Profits Appear Weak Until Put Into Perspective
Lower revenues can easily lead to compressed margins and, thus, even stronger declines in net income. This is precisely what we saw in Morgan Stanley’s Q3 results. While revenues declined by just 12%, the company’s adjusted earnings per share fell by a much deeper 26% to $1.47. However, it’s important to add some perspective here.
Firstly, it’s important to remember that bank balance sheets benefited from the release of COVID-era loss allowances last year. These are the reserves financial institutions amassed as soon as COVID-19 started to spread in order to sponge the possible shock of borrowers being incapable of paying their obligations.
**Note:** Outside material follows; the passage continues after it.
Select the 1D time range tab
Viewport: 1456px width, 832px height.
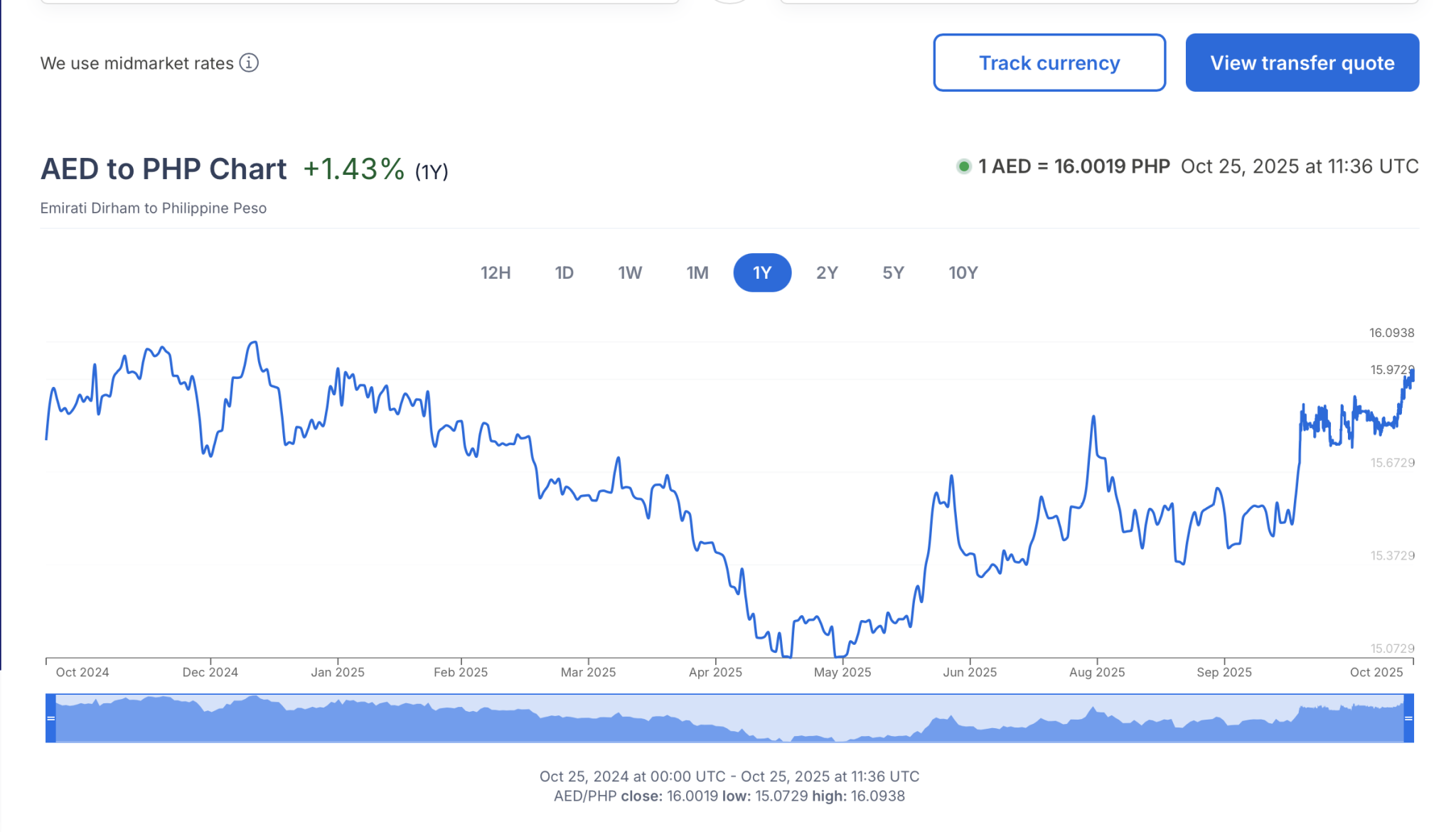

For this reason, last year’s earnings were inflated, resulting in a rough year-over-year comparison.
Secondly, based on Morgan Stanley’s year-to-date performance and management’s comments for its Q4 results, full-year consensus estimates point towards $6.55 in earnings per share. While this implies a year-over-year decline of around 20.3% due to last year’s inflated results, it also implies a flat performance against the company’s Fiscal 2020 results and a ~24% increase against the company’s Fiscal 2019 earnings per share.
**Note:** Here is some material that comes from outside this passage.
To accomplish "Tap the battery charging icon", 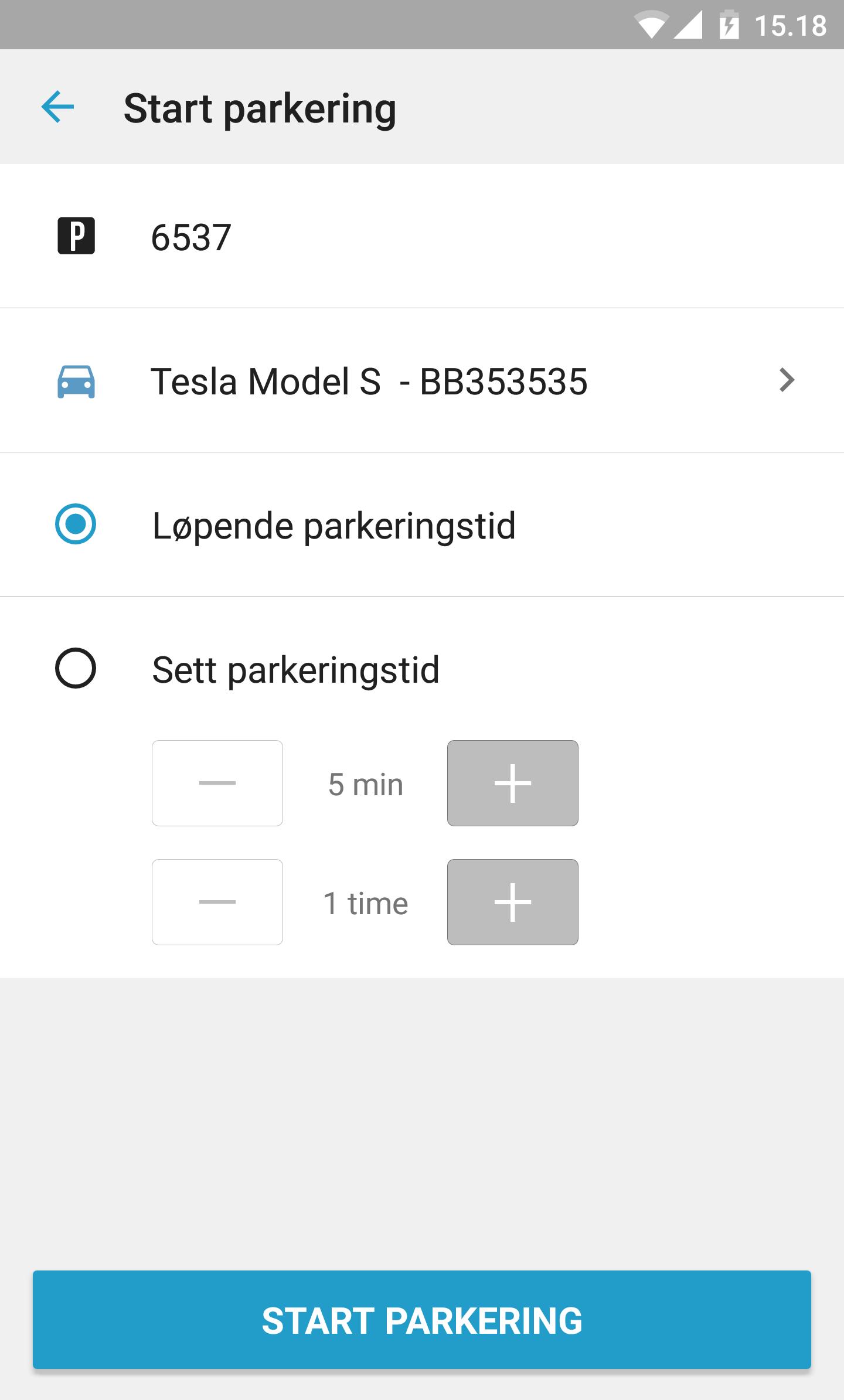I will click(x=729, y=25).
Therefore, we can conclude that Morgan Stanley’s profitability remains robust even during such a highly challenging period, while its medium-term earnings-per-share growth trajectory remains positive.
Morgan Stanley Stock is Attractively Priced at Current Levels
Morgan Stanley’s management has not provided explicit guidance, but as I mentioned, consensus earnings-per-share estimates point toward $6.55 for Fiscal 2022. Based on the current stock price, this implies a forward P/E ratio of 12.8x. In my view, this multiple should imply a decent point for investors to add to their stakes or initiate a position in the stock. This is because earnings growth in the Investment Banking segment should re-accelerate once the current uncertainty fades, while the stock offers a hefty blended yield at its current levels.
Specifically, during Q3, Morgan Stanley continued to execute aggressive stock buybacks, repurchasing $2.6 billion worth of shares, lowering the total share count by 6% year-over-year. In fact, on a trailing-12-months basis, MS has a “buyback yield” of around 9.3%.
This, combined with the stock’s dividend yield of 3.6%, suggest that shares of Morgan Stanley trade at a blended yield that is north of 12%.
Consequently, despite some banks trading at slightly lower multiples, Morgan Stanley’s modest premium is well-deserved, with its bulky capital returns offering a wide margin of safety.
Is MS Stock a Buy or Sell, According to Analysts?
Turning to Wall Street, Morgan Stanley has a Moderate Buy consensus rating based on eight Buys, five Holds, and one Sell assigned in the past three months. At $93.83, the average Morgan Stanley price target implies 11.2% upside potential.
Takeaway: MS is a Solid Bank to Consider
Investing in banks these days can seem daunting. However, Morgan Stanley has clearly demonstrated that it can produce robust profits even with its Investment Banking segment underperforming in a tough capital market environment.
Considering its earnings growth should rebound once market conditions normalize, combined with the double-digit combined yield the stock is offering at its current levels, I believe that Morgan Stanley is a solid bank to consider buying.